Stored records
○ ○ ○ ○ ○
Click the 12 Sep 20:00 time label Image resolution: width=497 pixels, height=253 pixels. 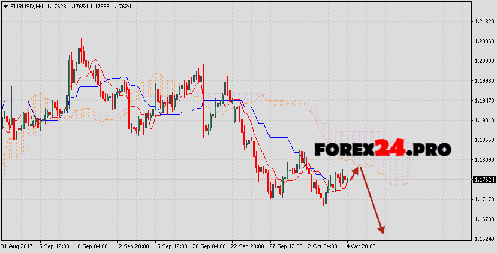pos(131,246)
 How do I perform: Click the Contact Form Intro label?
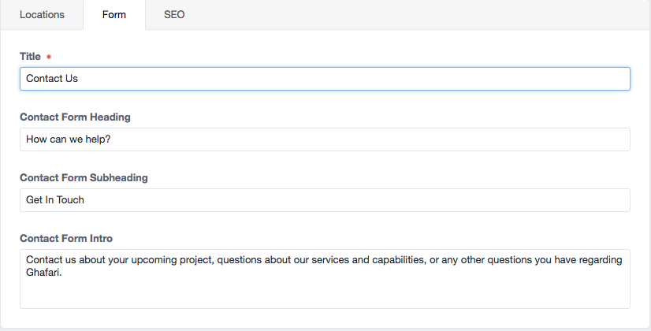pyautogui.click(x=66, y=238)
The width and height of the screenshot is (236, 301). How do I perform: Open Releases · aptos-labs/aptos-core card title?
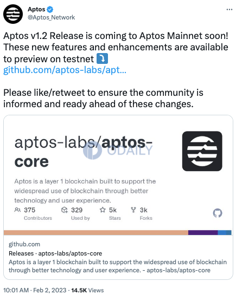(55, 253)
○ ○ ○ ○ ○
Task brief:
Start at the line that contains "How do I perform: Click" and retype every line through the end of the entries above, both ends included. Exclude all pictures.

Your response:
 How do I perform: Click the Contact Form Intro label?
pyautogui.click(x=66, y=238)
The width and height of the screenshot is (236, 301). How do I perform: Open Releases · aptos-labs/aptos-core card title?
(55, 253)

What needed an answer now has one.